Get Strong, Sexy Arms With This 30-Minute Bodyweight Workout

There's nothing wrong with having a favorite workout, but if you never switch up your routine, you're bound to hit a plateau. As a trainer, I'm a fan of utilizing various training modalities like lifting weights, running, and swimming in order to maximize fitness levels and prevent feeling burned out.
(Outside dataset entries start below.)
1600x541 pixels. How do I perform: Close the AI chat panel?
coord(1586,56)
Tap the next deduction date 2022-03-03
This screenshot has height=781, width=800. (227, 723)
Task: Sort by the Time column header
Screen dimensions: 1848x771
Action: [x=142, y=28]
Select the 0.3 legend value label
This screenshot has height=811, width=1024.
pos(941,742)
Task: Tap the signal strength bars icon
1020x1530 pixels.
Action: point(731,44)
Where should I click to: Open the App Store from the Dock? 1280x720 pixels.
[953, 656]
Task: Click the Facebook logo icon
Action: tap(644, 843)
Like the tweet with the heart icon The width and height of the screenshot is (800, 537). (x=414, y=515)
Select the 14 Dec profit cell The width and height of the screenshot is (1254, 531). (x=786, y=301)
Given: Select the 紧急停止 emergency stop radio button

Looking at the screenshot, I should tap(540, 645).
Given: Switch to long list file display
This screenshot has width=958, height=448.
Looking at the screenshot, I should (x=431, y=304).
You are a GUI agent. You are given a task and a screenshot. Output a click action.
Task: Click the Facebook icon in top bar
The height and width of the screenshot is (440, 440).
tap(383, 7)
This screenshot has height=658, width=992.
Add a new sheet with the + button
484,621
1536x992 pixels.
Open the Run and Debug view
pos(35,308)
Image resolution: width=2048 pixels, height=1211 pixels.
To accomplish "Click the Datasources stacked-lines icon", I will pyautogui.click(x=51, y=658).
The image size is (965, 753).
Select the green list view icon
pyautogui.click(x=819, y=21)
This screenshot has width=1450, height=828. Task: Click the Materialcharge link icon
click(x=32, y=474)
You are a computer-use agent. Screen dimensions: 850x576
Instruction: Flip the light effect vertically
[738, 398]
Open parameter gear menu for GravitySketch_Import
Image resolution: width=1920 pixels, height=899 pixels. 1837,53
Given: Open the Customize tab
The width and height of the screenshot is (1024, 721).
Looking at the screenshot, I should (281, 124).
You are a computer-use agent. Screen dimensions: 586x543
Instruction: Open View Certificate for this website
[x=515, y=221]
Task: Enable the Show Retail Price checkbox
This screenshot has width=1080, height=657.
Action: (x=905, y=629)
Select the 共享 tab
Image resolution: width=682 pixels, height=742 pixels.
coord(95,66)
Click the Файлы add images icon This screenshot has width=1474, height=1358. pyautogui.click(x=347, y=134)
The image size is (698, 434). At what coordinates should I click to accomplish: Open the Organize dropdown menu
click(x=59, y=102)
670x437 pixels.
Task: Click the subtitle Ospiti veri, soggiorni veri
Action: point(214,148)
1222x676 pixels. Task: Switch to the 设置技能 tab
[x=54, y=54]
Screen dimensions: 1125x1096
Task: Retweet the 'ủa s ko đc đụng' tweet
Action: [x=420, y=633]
There's nothing worse to me than seeing someone who aesthetically looks amazing but is unable to use the muscle they've built in everyday activities and more functional styles of training. This is why I think everyone can benefit from incorporating more bodyweight exercises into their routine. One of my favorite ways to teach and improve functional movements patterns is by training with the TRX suspension trainer. It can be found in most gyms and is used for stretching, strength training, and yoga.

Get ready to build lean muscle in your arms with this 30-minute upper-body workout. Don't forget to warm up before you get started and cool down afterward.

01
TRX Push-Ups
POPSUGAR Photography | Tamara Pridgett

TRX Push-Ups

  • Start standing at a 45-degree angle, facing away from the anchor point. The straps should be at full length.
  • Grip the handles as you lower your chest toward your hands. Keep your back flat and core engaged as you lower down into a push-up.
  • Press back up to your starting position. This completes one rep.
  • Complete 8 reps.

For this exercise, the closer your feet are to the anchor point, the harder the move will be. The closer you are to standing straight up, the easier it will be.

02
TRX Mid-Row
POPSUGAR Photography | Tamara Pridgett

TRX Mid-Row

  • Before getting started, make sure the TRX suspension trainer is secured to an anchor point (a fixed object that won't move and can support you weight). The straps should be at mid-length.
  • Grab the handles with each hand and walk your feet out, approximately two feet away from your body. Your arms should be extended in front of you and your body should be in a straight line. The further you walk your feet in front of you, the more challenging the exercise will become.
  • Engage your core and make sure your spine is in a neutral position. Avoid rounding your shoulders and arching your lumbar spine.
  • With your palms facing in and your ribs by your, side pull your elbows back. Keep your core engaged and tension on the straps as you return to the starting position with control. This counts as one rep.
  • Complete 10 reps.
03
TRX Curls
POPSUGAR Photography | Tamara Pridgett

TRX Curls

  • Start facing the anchor point, with the straps at mid-length.
  • Apply tension to the straps. Keeping your body in a straight line and your core engaged, curl your arms, bringing your palms toward your face. Be sure to maintain a 90-degree angle at your elbow joint.
  • Lower back down to the starting position. This completes one rep.
  • Complete 10 reps.

For this exercise, the closer your feet are to the anchor point (you'll be more at an incline), the harder it will be. The farther away your feet are from the anchor point, the easier it will be.

04
TRX Deltoid Fly
POPSUGAR Photography | Tamara Pridgett

TRX Deltoid Fly

  • Before getting started, make sure the TRX suspension trainer is secured to an anchor point (a fixed object that won't move and can support you weight). The straps should be at mid-length.
  • Grab the handles with each hand and walk your feet out approximately two feet away from your body. Your arms should be extended in front of you and your body should be in a straight line. The further you walk your feet in front of you, the more challenging the exercise will become.
  • With your core engaged, open your arms out toward the sides, like you're making a "T" with your arms. Be sure to keep tension on the straps throughout the entire movement.
  • With your core still engaged and tension on the straps, return to the starting position with control. This counts as one rep.
  • Complete 10 reps. Take 90 seconds to two minutes of rest before starting your next set.
  • Repeat all of the exercises for a total of four rounds.